Am Schluss verordnet Zehnder der Patientin Stützstrumpfhosen, ein neues, zusätzliches Medikament und ebenfalls die Besuche eines ambulanten Teams. Dank ihrer familiären Situation ist die Frau zwar kaum alleine; Mutter und Cousine wohnen in der Nähe. Aber es könnte sich ja auch einmal ein medizinischer Notfall ergeben. Zudem rät sie dem Ehemann, Kontakt zu einem neuen Hausarzt zu knüpfen, da der alte pensioniert wurde. «Dann müssen sie nicht immer extra zu uns kommen.»

Als sich die Patientin und ihr Ehemann verabschiedet haben, nehmen sich die beiden Kolleginnen Zeit, den Fall zu besprechen. Das junge Alter der Frau und die ausweglose Situation machen ihnen zu schaffen. Aber bald hat sie das nächste Patientenproblem in Anspruch genommen. Bei Dienstschluss werden sie mit ungefähr zehn Patientinnen und Patienten und ihren Angehörigen zu tun gehabt haben. Zehn schwierige Geschichten, die alle mit dem Tod des Patienten oder der Patientin enden werden.
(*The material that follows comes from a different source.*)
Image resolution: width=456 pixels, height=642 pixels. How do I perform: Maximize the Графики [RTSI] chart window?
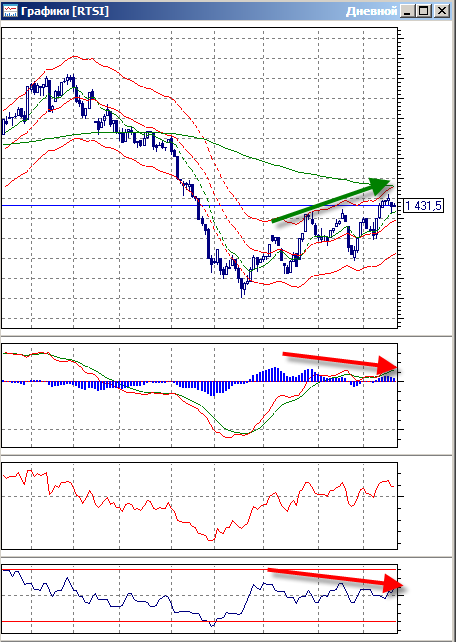pos(424,11)
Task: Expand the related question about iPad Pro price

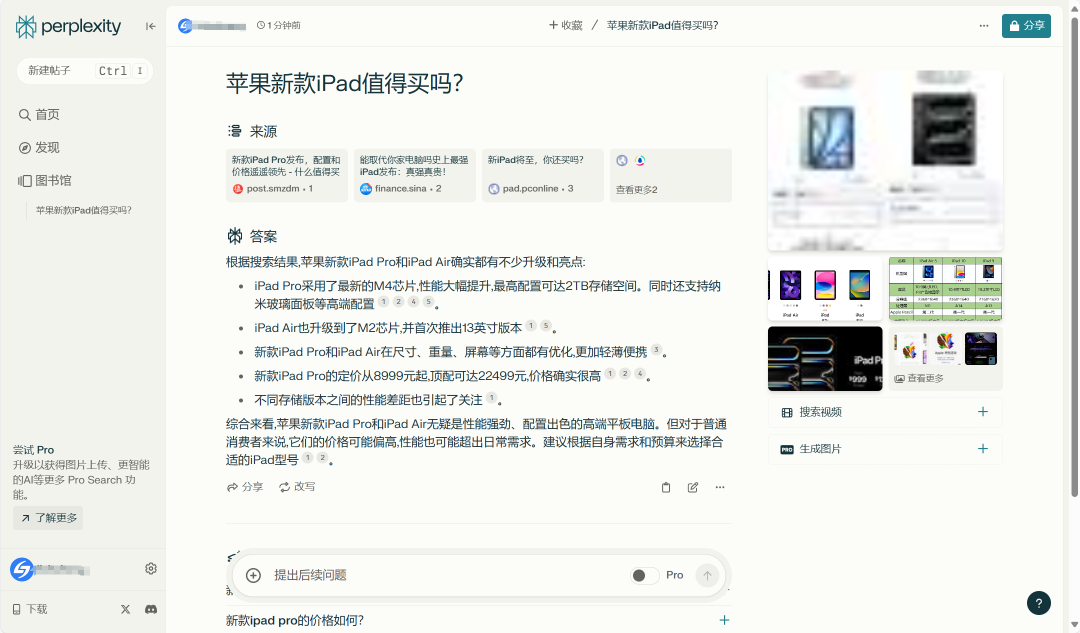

Weshalb sie ihren Job dennoch gerne tun, erklären die Palliativ-Fachfrauen so: Rosa Grunder sagt: «Zu fortschrittlicher Akut-Medizin gehört auch ein fortschrittlicher Umgang mit Grenzen der Behandlungsmöglichkeiten und ein umfassendes Caring.» Aina Zehnder findet ihren Job «spannend und herausfordernd. Zudem ist es wichtig, dort hinzuschauen, wo viele lieber wegschauen möchten und zu versuchen, eine Sprache zu finden für Dinge, die schwer in Worte zu fassen sind.» Yvonne Heuberger ergänzt: «Es ist mir wichtig, dass der Mensch, seine Bedürfnisse und sein Umfeld bei schweren Erkrankungen und in komplexen Situationen am Lebensende wieder ins Zentrum rücken.»